I just noticed the water bottle in the last picture and thought I'd better explain. Despite what it looks like, I'm not (yet) bottling my urine in case of emergency but instead it's WD40 in an old water bottle with a couple of holes punched in the lid. I got sick of buying horrendously expensive aerosol cans and bought 4 litres for about the price of 5 cans. At the rate I'm using it (which is much easier to control than a spray can) I estimate it will last me about 8 years. I tried using pump spray bottles to dispense it but not only does it spray it far too heavily than I need, the WD40 seems to 'eat' the seals in the things (at least the cheap ones) and they fail quickly. I still have a spray can around somewhere for those times I need the pressure (like a stuck padlock or something) but I never need it for engine building.


----------



## pickleford75 (Jan 13, 2018)

Great to see you back at it.... I'm doing the same thing on my Hodgson radial project I started about 10 years ago :hDe: great work on your peewee v4 looking forward to seeing it completed.


----------



## Blogwitch (Jan 14, 2018)

Al,

If you are using WD40 for aluminium most of the time, then paraffin (kerosene) is a lot cheaper and works just as well, in fact better sometimes than WD..

John


----------



## Cogsy (Jan 14, 2018)

Thanks John. I'll grab a bottle next time I'm at the hardware (it's no longer available at petrol stations round here as far as I know) and give it a whirl. My wife doesn't appreciate the smell of WD40 on my clothes when I come in from the shed - in fact she claims I "stink" - so the kerosene might solve that issue as well.


----------



## Cogsy (Jan 15, 2018)

At this point I could bolt the sump on and use the previously machined strip to indicate the front of the block nice and square. The overhang of the front of the sump was a convenient way to pick up the exact bottom surface of the block as well.





Once I machined the front face down to final dimension, the centre of the block along the bottom (if that makes sense) was then picked up so the crank tunnel could be drilled, bored and reamed to 1/2" and the cam tunnel was similarly drilled and reamed in reference to the crank.










Next step was the boring of the gear recesses. This engine uses an idler gear in the geartrain so the camshaft rotates in the same direction as the crank does. I assume it was designed this way to give a nice vertical separation between the crank and cam while also keeping the individual gear sizes relatively small.
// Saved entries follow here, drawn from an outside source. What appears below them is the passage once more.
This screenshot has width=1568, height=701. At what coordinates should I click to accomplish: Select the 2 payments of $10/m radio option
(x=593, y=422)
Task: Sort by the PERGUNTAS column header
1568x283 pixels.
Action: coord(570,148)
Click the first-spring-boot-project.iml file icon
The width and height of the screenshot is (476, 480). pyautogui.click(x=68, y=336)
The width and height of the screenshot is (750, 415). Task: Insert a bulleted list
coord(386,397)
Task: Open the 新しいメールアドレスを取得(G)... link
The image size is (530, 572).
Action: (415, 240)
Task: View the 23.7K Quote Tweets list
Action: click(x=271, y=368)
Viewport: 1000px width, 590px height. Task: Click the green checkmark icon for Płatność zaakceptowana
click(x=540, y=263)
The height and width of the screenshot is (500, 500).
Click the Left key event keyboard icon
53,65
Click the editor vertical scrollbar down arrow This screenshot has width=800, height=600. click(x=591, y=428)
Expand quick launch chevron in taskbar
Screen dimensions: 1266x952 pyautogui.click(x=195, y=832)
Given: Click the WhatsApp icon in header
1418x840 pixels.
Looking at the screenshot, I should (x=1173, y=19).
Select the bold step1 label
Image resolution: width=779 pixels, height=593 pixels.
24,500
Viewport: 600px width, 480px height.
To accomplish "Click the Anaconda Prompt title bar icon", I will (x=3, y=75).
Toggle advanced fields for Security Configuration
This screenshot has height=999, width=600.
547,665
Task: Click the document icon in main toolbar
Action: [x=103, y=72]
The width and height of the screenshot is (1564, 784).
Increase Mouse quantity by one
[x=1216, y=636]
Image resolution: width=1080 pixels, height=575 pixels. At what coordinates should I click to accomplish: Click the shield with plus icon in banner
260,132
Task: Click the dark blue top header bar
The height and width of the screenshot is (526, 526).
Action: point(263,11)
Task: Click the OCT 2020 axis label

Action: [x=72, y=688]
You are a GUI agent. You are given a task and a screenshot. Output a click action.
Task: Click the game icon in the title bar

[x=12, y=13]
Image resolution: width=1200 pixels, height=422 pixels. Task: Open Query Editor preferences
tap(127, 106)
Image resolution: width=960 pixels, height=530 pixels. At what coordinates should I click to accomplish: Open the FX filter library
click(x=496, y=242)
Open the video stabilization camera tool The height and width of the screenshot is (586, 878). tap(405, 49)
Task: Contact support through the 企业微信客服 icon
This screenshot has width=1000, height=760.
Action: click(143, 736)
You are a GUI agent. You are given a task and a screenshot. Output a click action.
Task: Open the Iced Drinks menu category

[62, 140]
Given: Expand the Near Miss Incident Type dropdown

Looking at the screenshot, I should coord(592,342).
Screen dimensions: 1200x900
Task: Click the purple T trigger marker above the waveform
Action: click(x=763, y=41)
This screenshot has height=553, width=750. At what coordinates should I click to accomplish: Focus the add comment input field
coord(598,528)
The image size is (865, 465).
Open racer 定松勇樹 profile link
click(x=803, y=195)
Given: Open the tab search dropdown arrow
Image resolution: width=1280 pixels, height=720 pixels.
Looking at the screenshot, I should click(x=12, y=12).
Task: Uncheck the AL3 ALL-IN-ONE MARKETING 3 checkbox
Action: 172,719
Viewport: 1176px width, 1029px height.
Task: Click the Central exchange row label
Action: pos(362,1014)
The timing cover mounting and associated accessory holes were drilled and tapped at the same time while I still had the crankshaft centre point as a reference.




Finally, the block was flipped over to the back face and again indicated off the previously machined strip. The whole face was then taken down to final dimension and (although they're not in the picture) the 2 rear coolant holes were drilled and tapped. Apart from 2 bell housing adapter holes which have their placement determined later in the build, the front and rear block faces are now complete. So far, so good.


----------



## deeferdog (Jan 15, 2018)

Looking good AL, I like your work. Cheers, Peter


----------



## Cogsy (Jan 24, 2018)

Moving on to the cylinder 'bores' (though they will have liners installed so they're probably officially called something else), which was another job I was afraid of messing up.

I started by aligning the scribe marks on the front of the block square to the mill and marked each side of the 1/2" drill rod, which is standing in for the crankshaft at the moment. I can't remember why I marked each side of the crank but I'm sure I thought it was important at the time.




After drilling and tapping the head mounting holes, the bores were started with several drill steps up to 1/2" (which is the biggest drill I have that's still smaller than my needed finished dimension).




The bores were brought to size with a boring bar and a counterbore cut into the top for the liners to locate in. In this picture you can see the coolant passage in the back of the rear cylinder. This passage connects with the front when the coolant chambers are cut.




Before I changed setup and lost square with the bore, I drilled and reamed the lifter bush holes and spotted with an endmill to flatten the top of each hole.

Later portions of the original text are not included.